Tech’s NCAA hopes lifted after winning nine of 12 games late in the season, including a series win over top-25 Duke, but getting swept by top-25 Virginia at home in the final weekend of the regular season left the Jackets without much of a case to make to the tournament-selection committee. Hall conceded after the team’s final loss of the regular season, Saturday to Virginia, that his team would have to win the ACC to keep the season alive.
Hall made an unconventional move in sending reliever Ben King (6-2) to the mound to start Tuesday’s game for the Jackets. While Tech’s most consistent arm this season with a team-low 3.21 ERA, he had started only two games in the regular season out of 24 appearances.

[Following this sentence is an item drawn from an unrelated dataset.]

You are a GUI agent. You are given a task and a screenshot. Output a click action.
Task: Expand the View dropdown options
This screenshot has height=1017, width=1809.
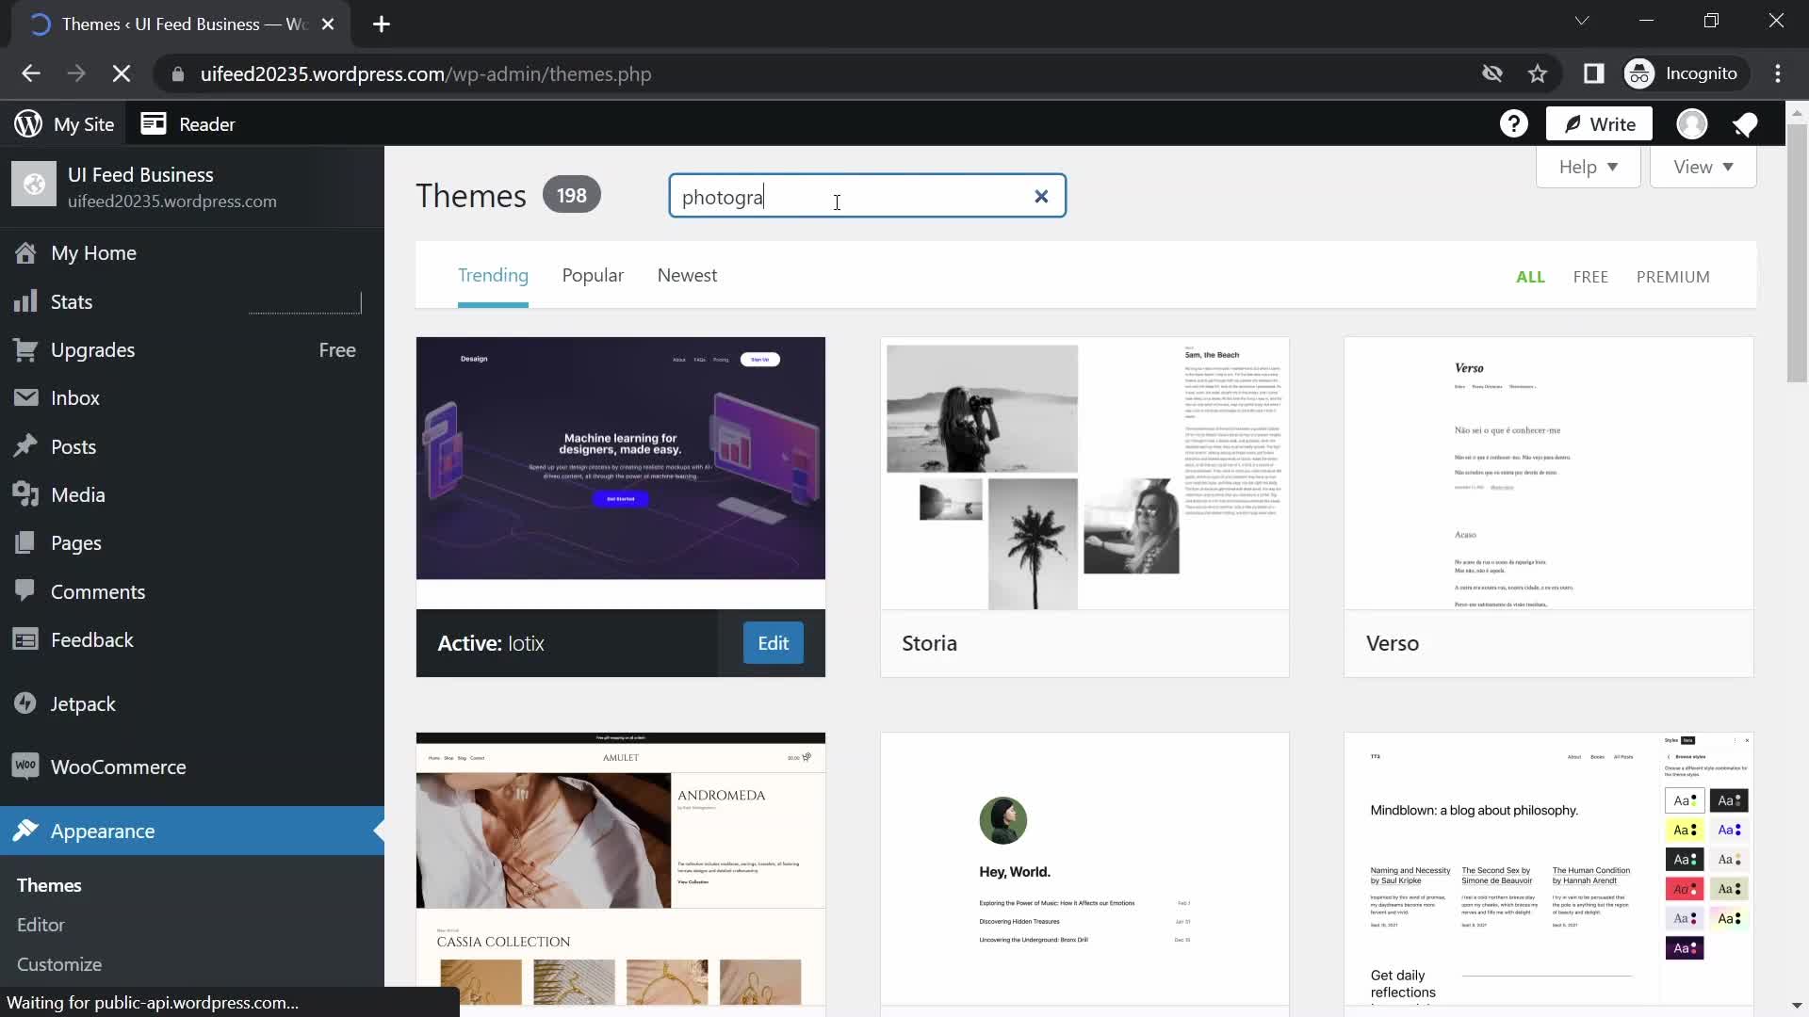tap(1703, 165)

Given that Tech has not had much success with its starting pitching of late, it may have been a decision to count on King to get off to a fast start and try to gain an early lead.
It did not work. In the bottom of the first, King allowed three runs, all with two outs, and gave up another run in the third as Tech fell behind 4-0. The Jackets rallied to 4-2 in the top of the sixth on a solo home run from John Giesler (his eighth of the season), but then saw the deficit expand to 7-2 in the bottom of the sixth, with the three runs again all scored with two outs.
Carolina’s Patrick Alvarez and Tomas Frick produced three hits each, and Alvarez drove in three runs. Jack Rubenstein, Angelo DiSpigna and Jadyn Jackson each had two hits for the Jackets. North Carolina was 10-for-24 with runners on base. Tech was 6-for-20.
“You just tip your cap to North Carolina,” Hall said. “They played really well.”
While Tech lost most of the hitters responsible for last season’s record-setting offense to the draft, it has nevertheless been a disappointing season for the Jackets, who have made 23 NCAA Tournament appearances in Hall’s 30 seasons. Hall’s team was again one of the strongest at the plate in the ACC but pitching also again faltered.
In finishing with either 30 or 31 wins, the team will either tie for the second-fewest losses in Hall’s tenure (not counting the 2020 season shortened by the pandemic) or stand alone as second fewest.
“We want to pitch well,” Hall said. “This year, I think injuries were a factor but not the entire factor. That and our defense. We were solid defensively. I’d like to see us play better defense, particularly in the infield. The name of the game, if you can pitch and play defense, you can win a lot of baseball games and we’ve just got to continue to try to solve that issue. It’s frustrating, to be quite honest. It’s frustrating.”